Any major move requires planning and forethought, but it’s not silly or unrealistic to plan for a once-in-a-lifetime adventure or a change your heart is yearning for. I would say that seizing the day and traveling is a great investment in your long-term happiness. Doing something “risky” could be much harder in the future: Kids, elderly relatives who need you, a job you feel you can’t leave, and countless other responsibilities could make it much harder to pack up and go. So if you think you can make a move now, I would recommend using the “Pay Now, Consume Later” principle.
Here’s how it works: Research shows we enjoy experiences more once we’ve already paid for them (instead of just putting them on our credit cards and dealing with the bills later). In your case, now’s the time to save up and put aside money for your trip. It’s also important to have a safety net when you come back. For others, preparation may include downshifting their spending or renting a less expensive place before moving to a lower-paying job, to make sure that the lifestyle shift is doable.

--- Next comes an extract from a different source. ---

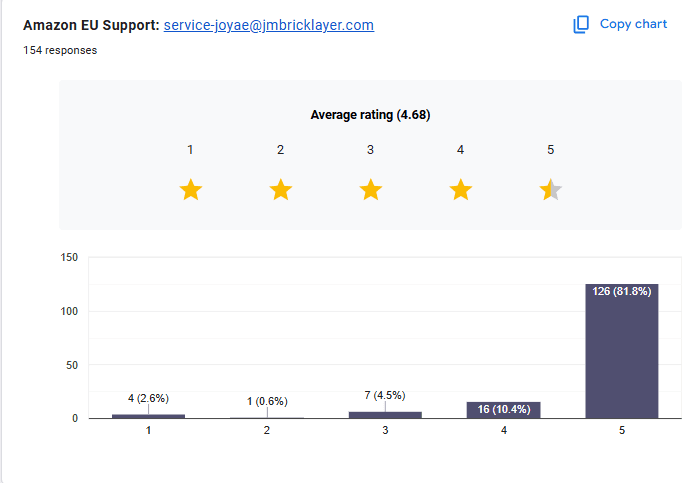Image resolution: width=691 pixels, height=483 pixels.
Task: Click the Amazon EU Support title text
Action: (x=91, y=25)
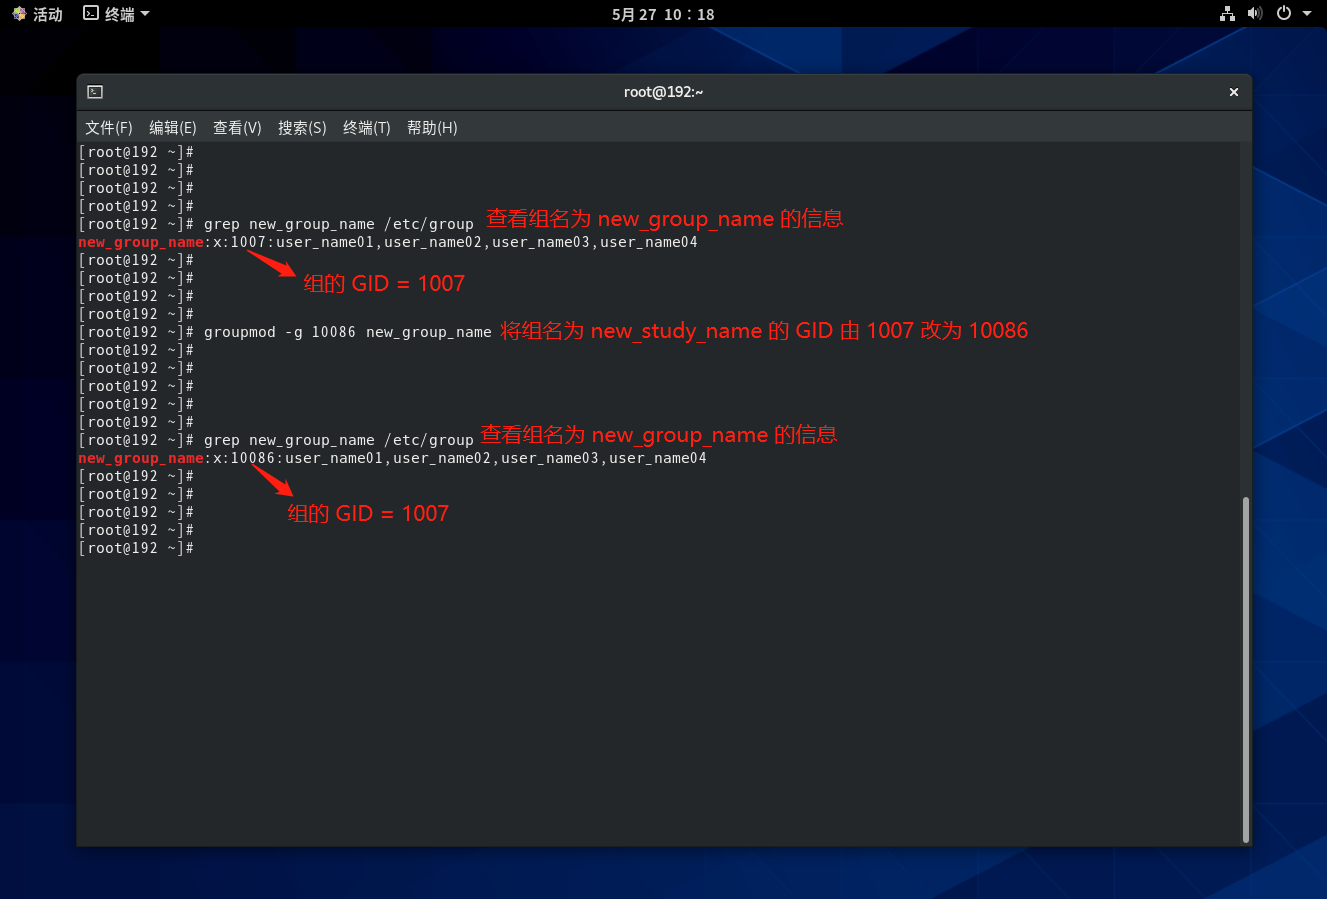
Task: Click the terminal app icon in top bar
Action: click(91, 14)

Of course, you could walk right off the plane and into a job interview, and land your dream job as soon as you get home. But more likely, you’ll need to spend a few months looking. Decide what safety net makes sense for you. Three months would be the minimum, but you may feel more comfortable with six months. This is the money you’ll use to live simply and pay bills while looking for a job. Once you have your travel money and safety money, then you’re ready to hit the road. Bon voyage!
Elizabeth Dunn, Ph.D. is a professor in the Department of Psychology at the University of British Columbia who researches how time, money, and technology shape human happiness. She is also the scientific advisor for Happy Money, a financial company that combines psychology and money to help people live happier lives. Have a question for Liz? Write her at email@example.com and check back every Tuesday for her next column.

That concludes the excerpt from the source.